» **Source passage**
·····

Long accustomed to living the hotel life and lugging oversized duffel bags all over Europe, Diggins and her teammates finally have the opportunity to perform in front of the red-white-and-blue-clad fans.

“Imagine you were Joe Mauer and you just never played in Minneapolis,” said Wilson, referencing the Minnesota native recently elected to the National Baseball Hall of Fame. “That’s what these athletes face every year. The U.S. ski team is so excited to be here, like over-the-moon excited.”

Diggins grew up in Afton, a mere 30 or so miles east of the course. She was 19 the last time she lined up for a competitive race in the U.S. Now she’s 32. Teammate Rosie Brennan is 35.

“I’m really excited to get to share this with all these people who have only ever seen me on TV,” Brennan said. “It’s really mysterious to a lot of people: ‘Like, what is she actually doing all winter?’”

Skiing fast, for one.

·····

» **Exercise**
According to the passage on the U.S. ski team, how old was Diggins when she last lined up for a competitive race in the U.S.? The material after this passage is separate from it.

» **Listed records**
·····

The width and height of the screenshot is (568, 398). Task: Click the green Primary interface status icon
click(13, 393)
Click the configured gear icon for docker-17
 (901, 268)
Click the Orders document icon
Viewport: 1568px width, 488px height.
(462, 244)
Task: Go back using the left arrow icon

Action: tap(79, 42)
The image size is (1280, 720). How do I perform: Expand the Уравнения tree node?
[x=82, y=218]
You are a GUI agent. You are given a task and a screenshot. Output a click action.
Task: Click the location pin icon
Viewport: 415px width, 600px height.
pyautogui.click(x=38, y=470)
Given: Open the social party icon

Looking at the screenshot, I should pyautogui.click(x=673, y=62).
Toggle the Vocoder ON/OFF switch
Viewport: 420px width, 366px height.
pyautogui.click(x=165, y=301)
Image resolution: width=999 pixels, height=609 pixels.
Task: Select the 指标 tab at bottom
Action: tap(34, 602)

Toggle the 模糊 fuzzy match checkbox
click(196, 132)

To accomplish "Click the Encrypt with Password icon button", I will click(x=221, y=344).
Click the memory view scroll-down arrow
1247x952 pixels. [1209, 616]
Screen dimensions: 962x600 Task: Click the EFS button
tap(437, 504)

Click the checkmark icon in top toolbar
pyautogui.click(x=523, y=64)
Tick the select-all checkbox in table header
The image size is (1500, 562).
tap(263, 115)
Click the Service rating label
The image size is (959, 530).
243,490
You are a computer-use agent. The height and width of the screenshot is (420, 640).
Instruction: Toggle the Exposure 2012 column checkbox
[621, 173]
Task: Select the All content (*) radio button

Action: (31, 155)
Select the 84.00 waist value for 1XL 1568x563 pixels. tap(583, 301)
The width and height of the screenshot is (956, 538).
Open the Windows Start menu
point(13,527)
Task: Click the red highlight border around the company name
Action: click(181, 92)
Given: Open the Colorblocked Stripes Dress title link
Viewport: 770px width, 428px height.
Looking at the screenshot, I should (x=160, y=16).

·····

» **Response**
She was 19.